Under fault conditions this topology offers the tradeoff between routing complexity and loss of processing capacity. Take the case of a failure of a parallel bus. This is unlikely to cause the failure of the serial links to the CPUs on the bus, so communications between these CPUs can be maintained by relaying messages via the remaining working buses. These messages can be distributed over a number of working buses so as to minimise the extra load. Alternatively, it is possible to adopt a strategy which treats failure of the bus as a failure of all the CPUs on the bus. However this does lead to the loss of a large proportion of the processing power of the system.
In accordance with the present invention it is possible to establish a network comprising just two CPUs and additional CPUs added as and when required.
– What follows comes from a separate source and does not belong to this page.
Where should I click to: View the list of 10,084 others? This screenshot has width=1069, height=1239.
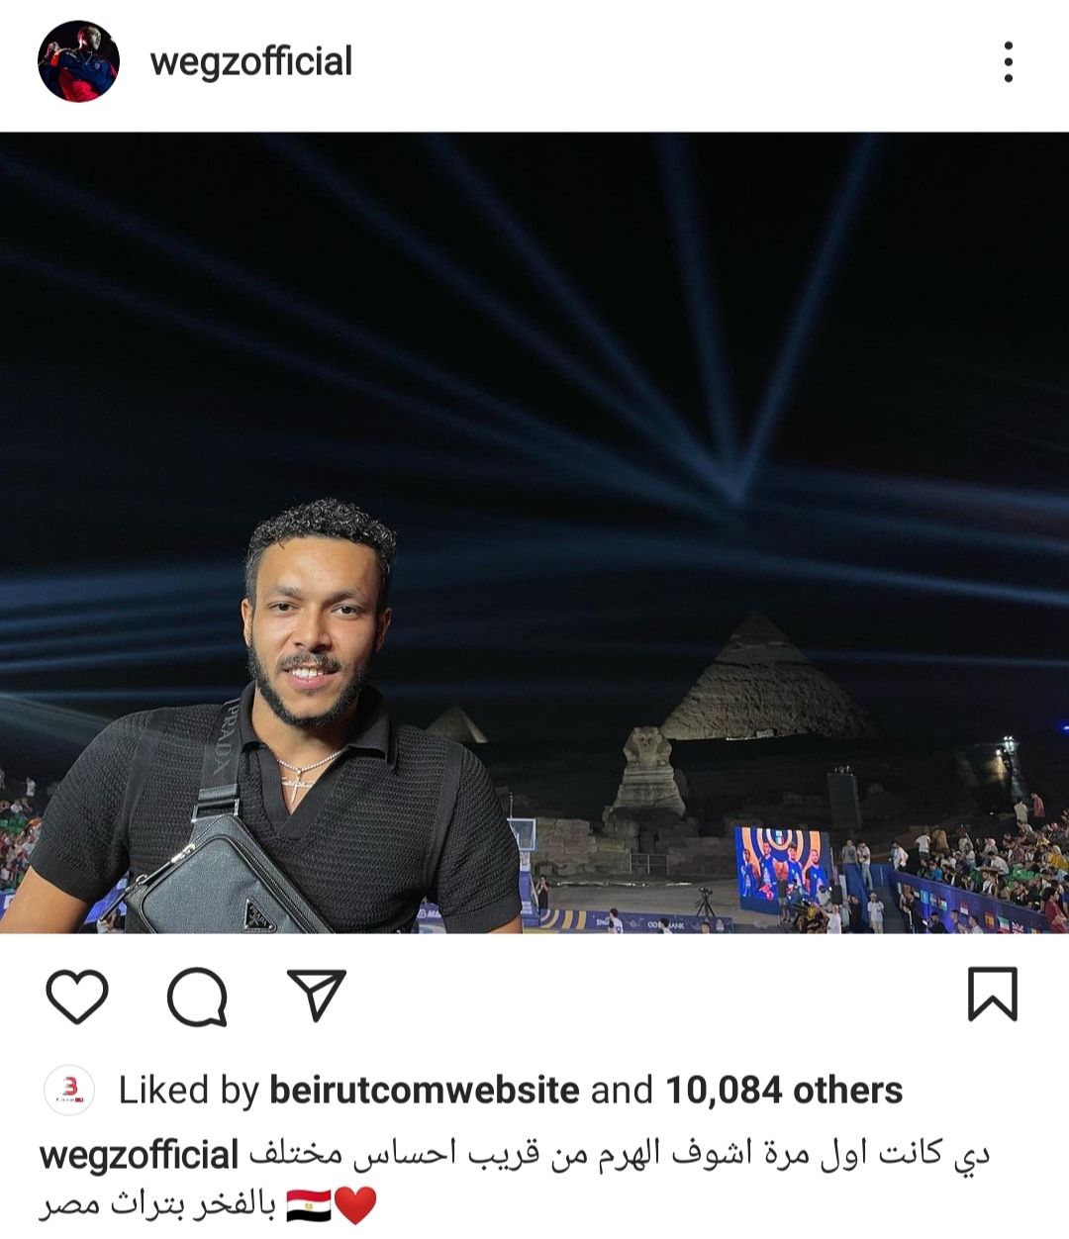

Extension of the processor network can proceed in one of two dimensions depending on the requirements of the particular application. Starting with a pair of CPUs with a serial link between them (the minimum requirement for fault tolerance), it is possible to expand firstly by adding pairs of CPUs, one on each bus. Alternatively it is possible to expand the number of parallel buses first. The flexibility provided by having this ability is seen as being one of the advantages of this topology.
It will be understood, that although the drawing illustrates the processor groups in a serial plane with a full mesh interconnect, that alternative topology could be used, in particular a braided ring.

Claims

1. A processor unit network comprising a plurality of processor units, these processor units being arranged into a plurality of processor unit groups, each processor unit being arranged to be serially coupled to each other processor unit within its group, and parallel buses are provided, each bus being arranged to be connected to a respective processor unit from each group.

2. A processor unit network as claimed in claim 1 wherein the processor groups are arranged in serial planes.

3. A processor unit network as claimed in claim 1 wherein the processor groups are arranged in braided rings.

4. A processor unit network as claimed in any preceding claim wherein the processor units are central processor units with respective memory means arranged to form a loosely coupled multi-processor.